We’ve also, inevitably, dealt with our fair share of stuff that you wouldn’t parcel up and label as fun. Surgery, job loss, more surgery, baby with bronchiolitis, buying the wrong house, madness, further surgery, the cancellation of Firefly, and a bunch of other surgery. Don’t get me wrong, this is just life and, by many, many yardsticks we’re very lucky. It’s just life – it’s just that sometimes there’s been so much of it all at the same time.

That’s when you understand “an ever-fixed mark, that looks on tempests, and is never shaken”. You don’t understand that stood atop the aisle surrounded by family and friends. Sure, you listen to the words and nod and smile but you don’t really get it. You get it when you’ve stood firm through a few tempests – if not quite to “the edge of doom”.

There’s a brilliant piece of literary criticism on Sonnet 116 dating back to 1936 from Tucker Brooke:

[In Sonnet 116] the chief pause in sense is after the twelfth line. Seventy-five per cent of the words are monosyllables; only three contain more syllables than two; none belong in any degree to the vocabulary of ‘poetic’ diction. There is nothing recondite, exotic, or metaphysical in the thought. There are three run-on lines, one pair of double-endings. There is nothing to remark about the rhyming except the happy blending of open and closed vowels, and of liquids, nasals, and stops; nothing to say about the harmony except to point out how the fluttering accents in the quatrains give place in the couplet to the emphatic march of the almost unrelieved iambic feet. In short, the poet has employed one hundred and ten of the simplest words in the language and the two simplest rhyme-schemes to produce a poem which has about it no strangeness whatever except the strangeness of perfection. (Brooke, p. 234)

I love this piece because it recognises entirely that the heart of the poem, its power and meaning, can not be pulled apart through an unpicking of the mechanics of the verse. Has about it no strangeness whatever except the strangeness of perfection. What a wonderful line. In exactly the same way I can not fully articulate the power and the meaning in my marriage through a straight articulation of the facts: we met, we got married, we bought a house, we had a child. There is a common thread running through those dry facts, a simple but strong stitch that binds them: love. The star to every wandering bark; the fixed point in the sky that guides our vessel home.

There isn’t an easy way to wrap ten years married, fifteen years together, in a single record. Shakespeare gets closer than a song – did I mention he knew a thing or two about love and writing – but this isn’t 42 poems, 42 years. The nearest thing through our time together to “our song”, I guess, is this mildly daft, quirky, fun, light-as-a-feather piece of pop that Josh Rouse put out on his fantastic “1972” album.

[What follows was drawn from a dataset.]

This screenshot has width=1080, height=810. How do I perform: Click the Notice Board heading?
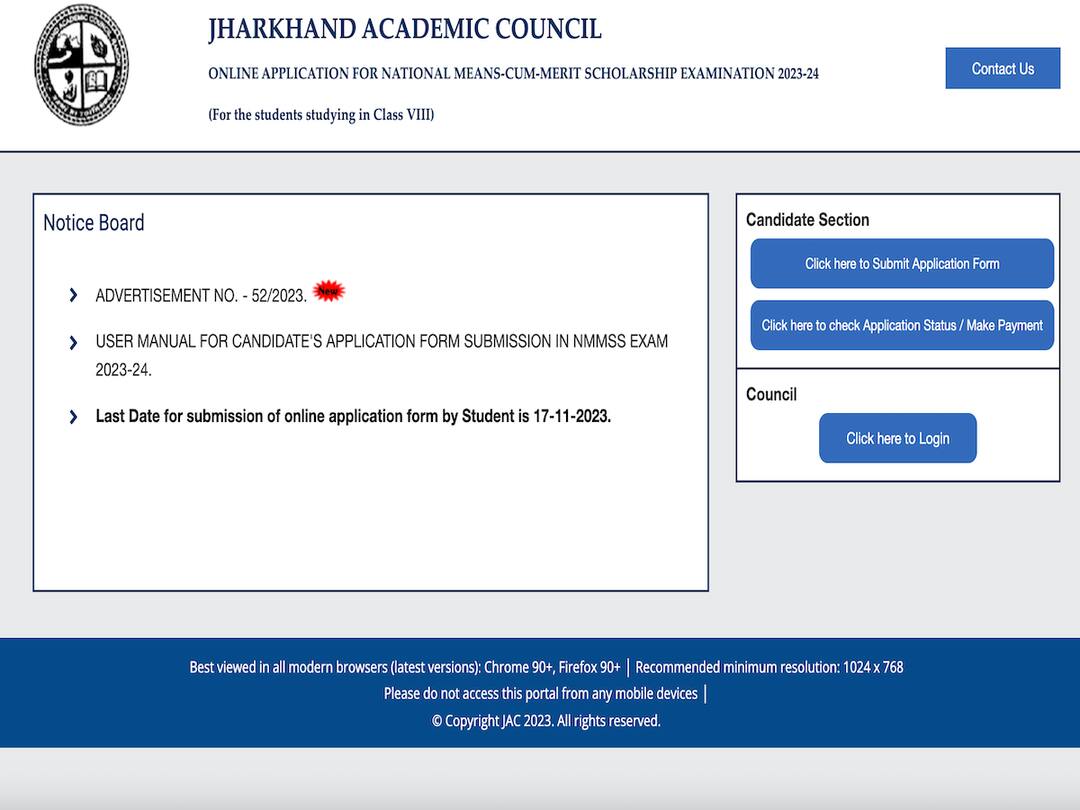click(93, 223)
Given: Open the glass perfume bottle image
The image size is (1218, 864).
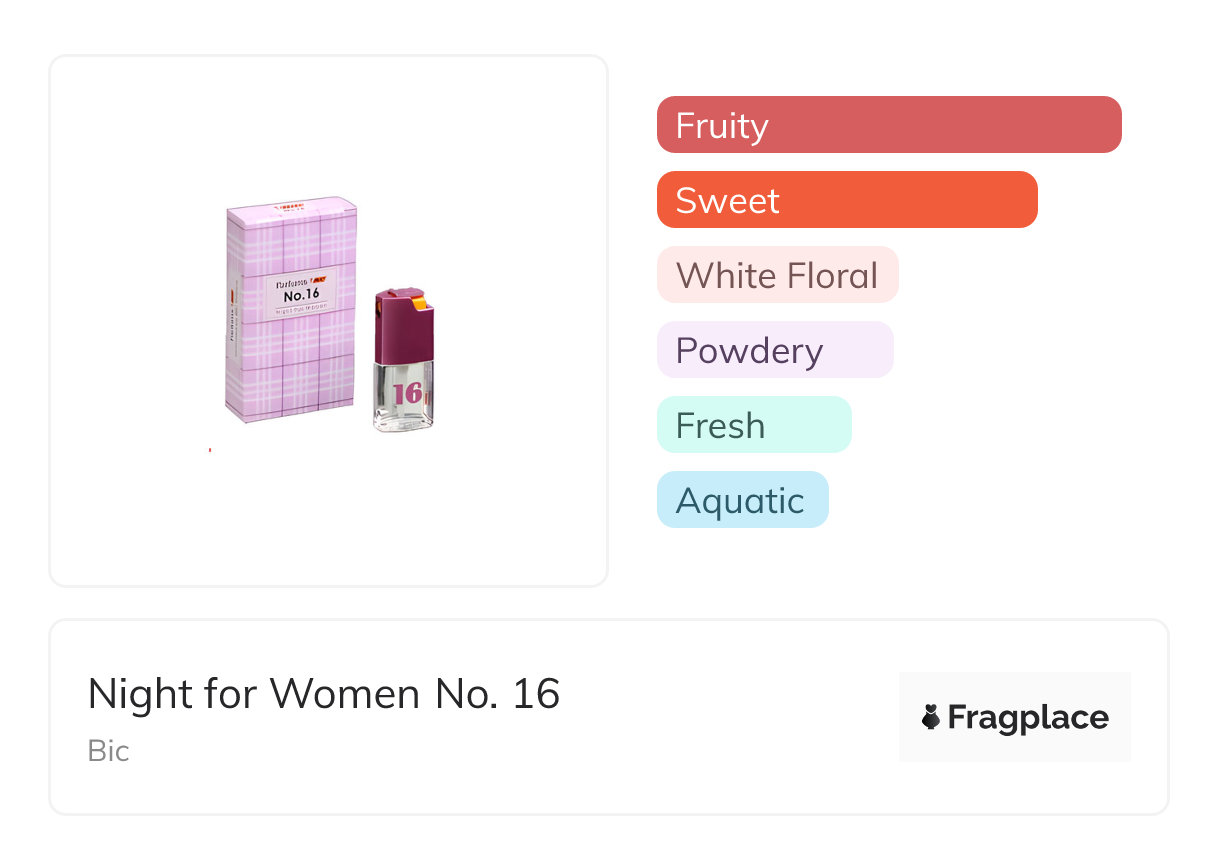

I don’t think we necessarily both love it because we’re also mildly daft, quirky, fun and light-as-feathers, though at our best we are all of those things, but it does seem to carry some of the essence of what makes us tick as partners. We love some terribly serious and intellectual stuff too but, if I’m honest, putting on this record is far more likely to put a smile on our faces than breaking open “The Complete Works…” and having a quick read through of the Bard.

It remains a privilege each and every day to be married to the best person I know. This post is for her with all my love, always.
……

Citation:
Shakespeare, William. Sonnet 116. Ed. Amanda Mabillard. Shakespeare Online. 8 Dec. 2012. < http://www.shakespeare-online.com/sonnets/116detail.html >.

References:
Shakespeare, William. Shakespeare’s Sonnets. Ed. Tucker Brooke. London: Oxford UP: 1936.